We get an InetAddress object for our host by using
the static getByName( ) method of
the
InetAddress
class. (We can’t construct an InetAddress
object directly.) Finally, we call the
DatagramPacket constructor with four arguments:
the byte array containing our data, the length of the data, the
destination address object, and the port number.
The remaining lines construct a default client
DatagramSocket and call its send( ) method to transmit the DatagramPacket.
After sending the datagram, we close the socket:
DatagramSocket ds = new DatagramSocket( ); ds.send( pack ); ds.close( );
Two operations
throw a type of IOException: the
InetAddress.getByName( ) lookup and the
DatagramSocket
send().
InetAddress.getByName( ) can throw an
UnknownHostException, which is a type of
IOException that indicates that the hostname
can’t be resolved. If send( ) throws an
IOException, it implies a serious client-side
problem in talking to the network. We need to catch these exceptions;
our catch block simply prints a message telling us
that something went wrong. If we get one of these exceptions, we can
assume the datagram never arrived. However, we can’t assume the
inverse: even if we don’t get an exception, we still
don’t know that the host is actually accessible or that the
data actually arrived. With a DatagramSocket, we
never find out from the API.
The Pulse
server corresponds to the
HeartBeat applet. First, it creates a
DatagramSocket to listen on our prearranged port.
This time, we specify a port number in the constructor; we get
the port number from the command line as a string
(argv[0]) and convert it to an integer with
Integer.parseInt( )
. Note the difference between this
call to the constructor and the call in HeartBeat.

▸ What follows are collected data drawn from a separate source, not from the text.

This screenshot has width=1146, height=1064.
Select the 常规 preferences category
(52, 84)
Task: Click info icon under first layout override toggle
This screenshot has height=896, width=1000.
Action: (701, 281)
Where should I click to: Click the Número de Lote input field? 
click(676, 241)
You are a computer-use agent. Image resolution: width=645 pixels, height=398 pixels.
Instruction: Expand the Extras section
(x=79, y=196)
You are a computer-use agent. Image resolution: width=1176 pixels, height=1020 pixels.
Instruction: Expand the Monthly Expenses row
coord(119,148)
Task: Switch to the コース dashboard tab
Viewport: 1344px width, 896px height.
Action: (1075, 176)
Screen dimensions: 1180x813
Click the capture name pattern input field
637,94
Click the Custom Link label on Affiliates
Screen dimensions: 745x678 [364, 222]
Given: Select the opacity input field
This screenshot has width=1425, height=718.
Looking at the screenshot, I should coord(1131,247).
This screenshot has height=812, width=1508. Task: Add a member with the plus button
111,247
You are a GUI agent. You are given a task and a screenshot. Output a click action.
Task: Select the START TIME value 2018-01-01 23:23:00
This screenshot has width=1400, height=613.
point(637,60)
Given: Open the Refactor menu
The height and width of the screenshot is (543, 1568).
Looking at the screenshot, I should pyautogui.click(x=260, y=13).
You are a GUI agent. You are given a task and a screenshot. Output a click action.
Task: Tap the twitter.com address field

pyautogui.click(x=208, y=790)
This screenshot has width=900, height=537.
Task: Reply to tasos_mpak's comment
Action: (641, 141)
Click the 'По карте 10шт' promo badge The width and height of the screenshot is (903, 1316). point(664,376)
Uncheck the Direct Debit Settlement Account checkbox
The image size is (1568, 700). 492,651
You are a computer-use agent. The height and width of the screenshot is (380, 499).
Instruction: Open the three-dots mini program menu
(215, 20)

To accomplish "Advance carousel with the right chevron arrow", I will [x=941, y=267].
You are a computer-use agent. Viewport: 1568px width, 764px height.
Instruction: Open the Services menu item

In the server, we need to listen for incoming datagrams on a
prearranged port, so we need to specify the port when creating the
DatagramSocket. The client just sends datagrams,
so we don’t have to specify the port in advance; we build the
port number into the DatagramPacket itself.
Second, Pulse creates an empty
DatagramPacket of a fixed size to receive an
incoming datagram. This alternative
constructor for
DatagramPacket takes a byte array and a length as
arguments. As much data as possible is stored in the byte array when
it’s received. (A practical limit on the size of a UDP datagram
that can be sent over the Internet is 8K, although they can be larger
for local network use.) Finally, Pulse calls the
DatagramSocket’s receive( ) method to wait for a packet to arrive. When a packet
arrives, its contents are printed.
As you can see, working with DatagramSocket is
slightly more tedious than working with Sockets.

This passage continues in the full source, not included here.